I love outerwear. If you opened up my current closet in California, you would first scratch your head at the sheer number of T-shirts I own. But once you looked past that, you would realize how many heavy jackets and thick coats that line the right side. In California, realistically, there are about 3 months in which you might need a heavy jacket. Most of the time this is only necessary at night, in which I am either firmly planted on my couch or going out for the night and do not want to carry around a bulky jacket or sweat bullets all night. So I can wear these nice pieces to work. But I am guilty of just throwing on a sweatshirt and heading out the door in comfort. To make matters worse, I own a ton of rainwear that gets little action unless we stumble upon a wet week. While I can wear them when it is dry, it just defeats the tech I so proudly love to sport. I also love to layer, which almost never happens since it rarely drops below 50. Being home lets me go from boardies and a T-shirt to pants and a long sleeve to bundled up for winter. And back around the spectrum again. 

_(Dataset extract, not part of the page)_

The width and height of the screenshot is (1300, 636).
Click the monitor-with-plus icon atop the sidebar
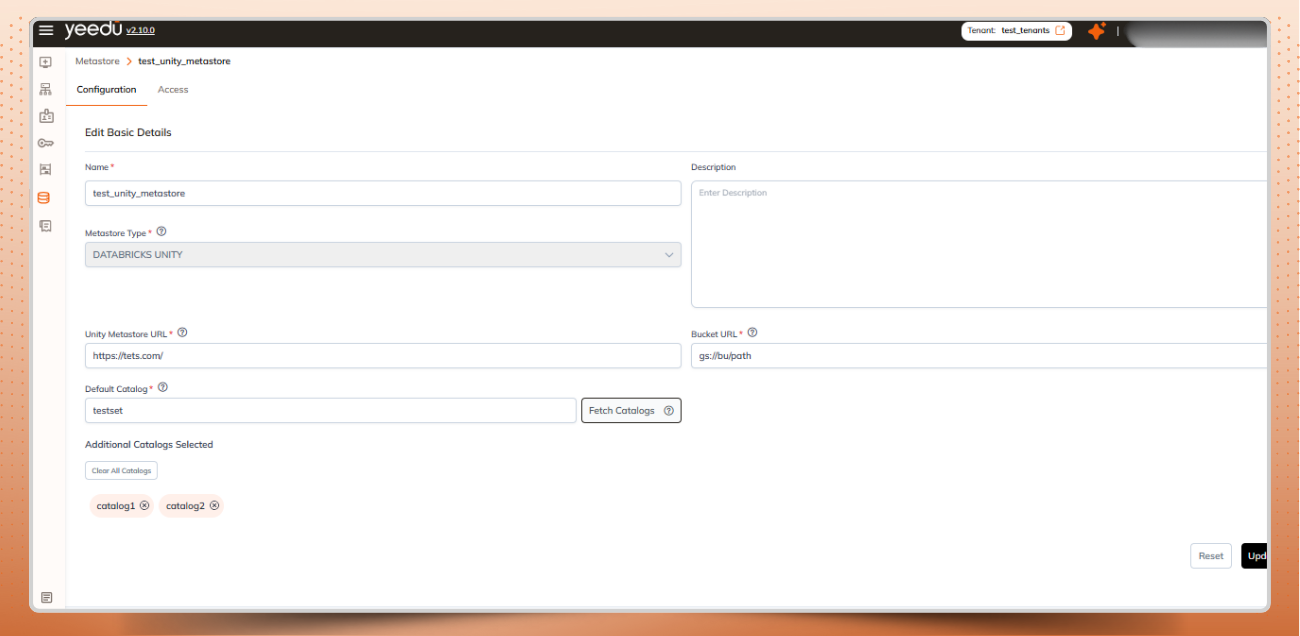46,62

Dislike: The Ice-cold Wind Vortex

One thing in which I will NEVER miss from my hometown of NJ is something that is so unbelievably brutal that I truly do nothing when it comes around. When we reach the three months of January, February, and March, the weather dips to an extreme low. Both April and December can be quite cold, although more often than not it is around the 50-60s and sunny, occasionally dipping to the 40s and hopefully not the 30s. But you really never know. But for those three months, there are often week long stints of sub 30 degree weather with over 20 MPH winds. When it is cold, sometimes I can tough it out and try and do something outside. But when it is cold AND windy, it is just terrible. The wind chill drops the weather about 10 degrees, and also can really chap your lips and give you the runniest of noses. The only time in which this is not the worst thing ever is if the wind is offshore and there is waves, but even then I am not enthused to tug on 5 millimeters of rubber and bob up and down in the icebath. 

 

WEST

Like: The Endless Summer

California truly can experience an endless summer. Although south swells, warm water, and summer crowds leave with the seasonal change, the warm weather tends to stay. Sure, every once in a while the temperature takes a dip and the winter and you can’t wear flip flops or not wear a jacket. But for the most part, if the sun is up, you can get away with being pretty warm with minimal clothing on. Although I like seasonal variety and being able to tap into a full wardrobe, I think I like being warm most of the time and never really having to shiver from the weather alone. In the Summer it’s hot. In the Fall it’s hot. In the Winter it can be hot. And in the Spring it’s hot. I truly loved the warm weather when I was at university, as pool parties were a plenty. I truly despised the warm weather when I broke a sweat walking to class or just breathing inside our house since AC costed an arm and a leg. But in the end, 365 warmth triumphs all faults and favoritism. 

Dislike: The Occasional Wet Season

I have always disliked rain. I have come to not dislike it as much, as sometimes a day off just vegging out on the couch is necessary. But growing up as a hyper teen, I disliked it strongly. An avid skateboarder and BMXer, these were my vessels to roam the streets. When it was raining and I didn’t have a license, this meant I was house locked. I would ruin my skateboard in the rain and potentially rust my bike in the rain. The one thing I could do is surf, and always enjoy the tranquil conditions rain would bring. The waves are flat most of the time at home, so sparingly would I score this session. In California, rain brings dirty water. Dirty water means no surf. And no surfing means I get grumpy. Sure, I tempt fate more than most and take on the bacterial water every now and then. But even I know when it has rained a bunch and it’s a no go. I also just get bored not being able to go outside. And when it never rains even 3 days of rain feels long.